Car Efficiency

Interact

Car Efficiency

Cars generate greenhouse gasses in a variety of ways, but fuel burning is the largest. The fuel efficiency of a car - the amount of fuel it burns per mile driven - is therefore an important factor in its carbon footprint. Higher fuel efficiency also saves drivers money. It seems reasonable to posit a causal effect of fuel efficiency on the price of a car:

If a car becomes more fuel-efficient, then drivers will be willing to pay higher prices for it (so manufacturers will charge higher prices).

In causal analysis, the thing that (potentially) creates an effect is called the treatment. So here, we imagine applying the treatment of making cars more fuel-efficient.

Let us see whether the data match our story about cars.

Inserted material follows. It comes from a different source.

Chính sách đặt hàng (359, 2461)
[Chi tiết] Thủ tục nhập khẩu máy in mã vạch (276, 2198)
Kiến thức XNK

The table hybrid contains data on hybrid passenger cars sold in the United States from 1997 to 2013. The data were adapted from the online data archive of Prof. Larry Winner of the University of Florida. The columns:

  • vehicle: model of the car
  • year: year of manufacture
  • msrp: manufacturer's suggested retail price in 2013 dollars
  • acceleration: acceleration rate in km per hour per second
  • mpg: fuel economy in miles per gallon
  • class: the model's class.
hybrid = Table.read_table('hybrid.csv')
hybrid.set_format("msrp", CurrencyFormatter)
hybrid
vehicle year msrp acceleration mpg class
Prius (1st Gen) 1997 $24,509.74 7.46 41.26 Compact
Tino 2000 $35,354.97 8.2 54.1 Compact
Prius (2nd Gen) 2000 $26,832.25 7.97 45.23 Compact
Insight 2000 $18,936.41 9.52 53 Two Seater
Civic (1st Gen) 2001 $25,833.38 7.04 47.04 Compact
Insight 2001 $19,036.71 9.52 53 Two Seater
Insight 2002 $19,137.01 9.71 53 Two Seater
Alphard 2003 $38,084.77 8.33 40.46 Minivan
Insight 2003 $19,137.01 9.52 53 Two Seater
Civic 2003 $14,071.92 8.62 41 Compact

... (143 rows omitted)

The graph below is a scatter plot. Each point represents a single car type in the hybrid table, like the 2000 Tino. (That car's point is highlighted for clarity.) The car's fuel efficiency, in miles per gallon, is plotted on the horizontal (x) axis. Its price is plotted on the vertical (y) axis. Find the 2000 Tino in the table and verify that it's plotted at the place you expect.

def color(vehicle):
    if vehicle == "Tino":
        return "red"
    else:
        return "white"
hybrid.scatter('mpg', 'msrp', c=hybrid.apply(color, 'vehicle'), s=50, lw=1.5)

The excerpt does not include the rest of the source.